To that end I propose a lesser vengeance, but a greater justice. ’

‘What does the suffering of the living matter to the dead?’ Ynyr snarled.

The mist of the vision gathered around him, giving the impression of vast, dark wings.

‘They have forgotten us. Written over our lives and deaths with a false history. A more comforting story. Easier to live with than the truth.’

‘Abal is already dead, as is Barwon,’ Fola pressed.

A ghost was only a spell, cast in the moment of death.

One of such profound need that it worked upon the world without structure beyond the desperation of the dying.

‘That those who betrayed you lived long, died well, and left a legacy makes your vengeance incomplete, but every year the march of time erodes what remains of your need.’ Until Siwan, by some resonance between her suffering and that of these unsettled dead, exposed them to the influence of the raven fiend.

Now these ghosts fed as much on its incomprehensible hatred as on their own desire for justice.

‘You cannot have your vengeance. Not truly,’ she said, daring to hope.

‘You can only torture and abuse those who benefit from the crime as an accident of their birth. But I agree that there can be no justice in the shadow of a lie. So I ask this—if the true history of Abal’s conquest were recognised, and promulgated, and the myth of the Beast-King scoured from the land, would that be enough? ’
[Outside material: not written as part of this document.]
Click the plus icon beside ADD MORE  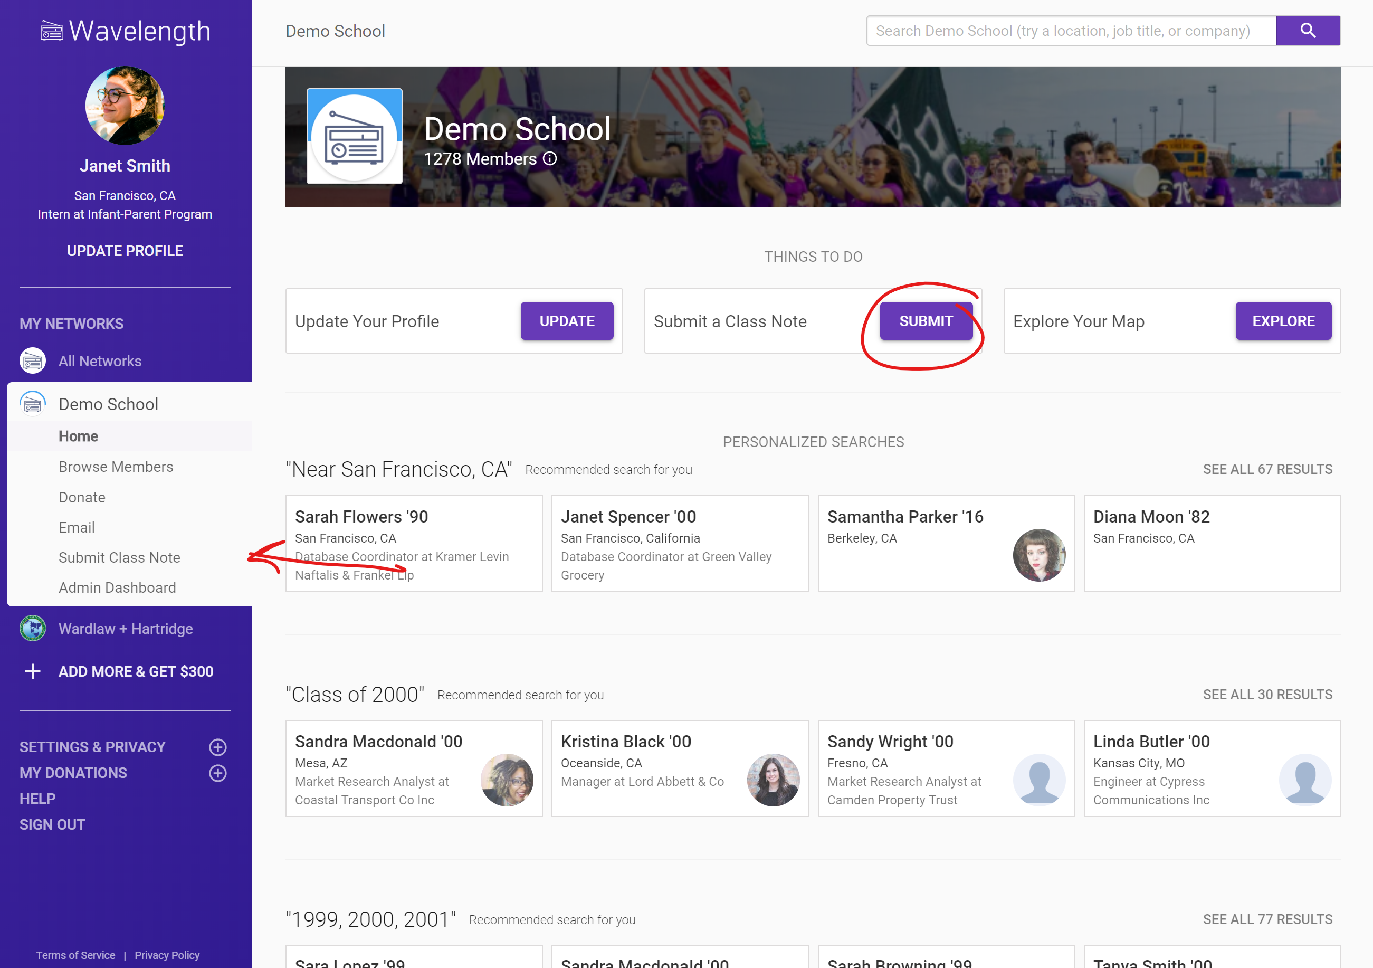tap(33, 671)
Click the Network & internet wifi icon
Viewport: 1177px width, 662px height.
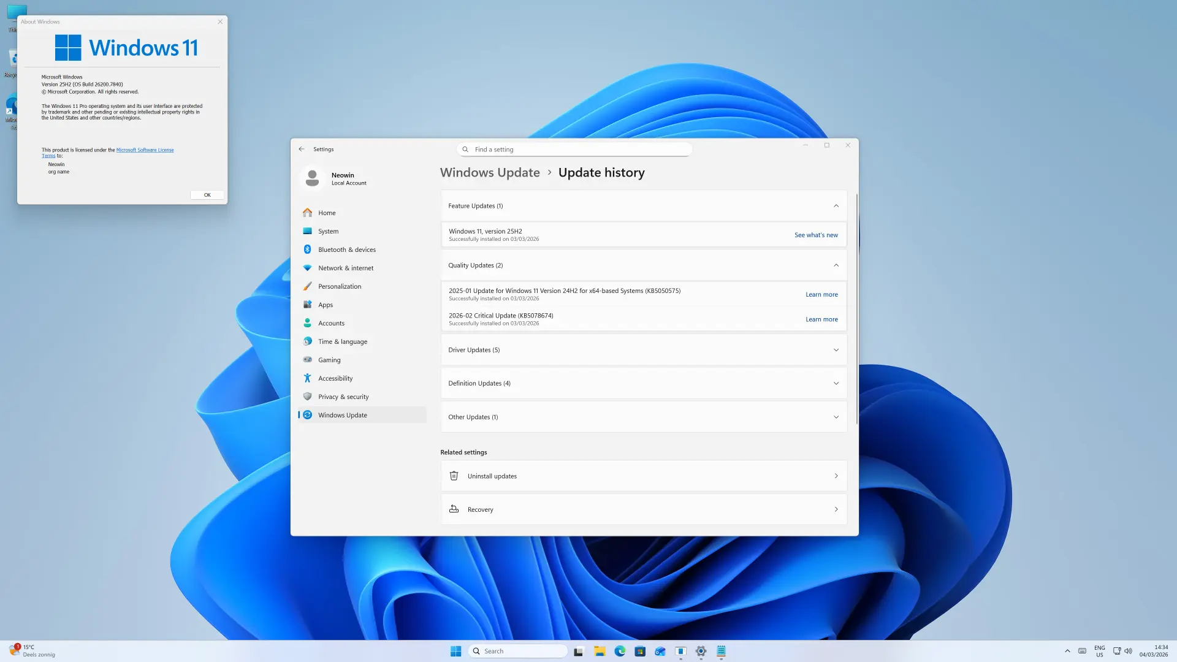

‘Do not tell me what is and is not justice,’ Ynyr snapped. ‘I know what would satisfy me. I feel it in the marrow of my being. Nothing will be enough while a king of Abal’s line yet lives.’

A pulse rippled through the silver mist. Ynyr began to fade like fog burned away by the rising sun—all but the yellow of his eyes. ‘You know what we require.’ His voice echoed as the vision faded. ‘You know what justice demands. When it is done, we will go to our rest.’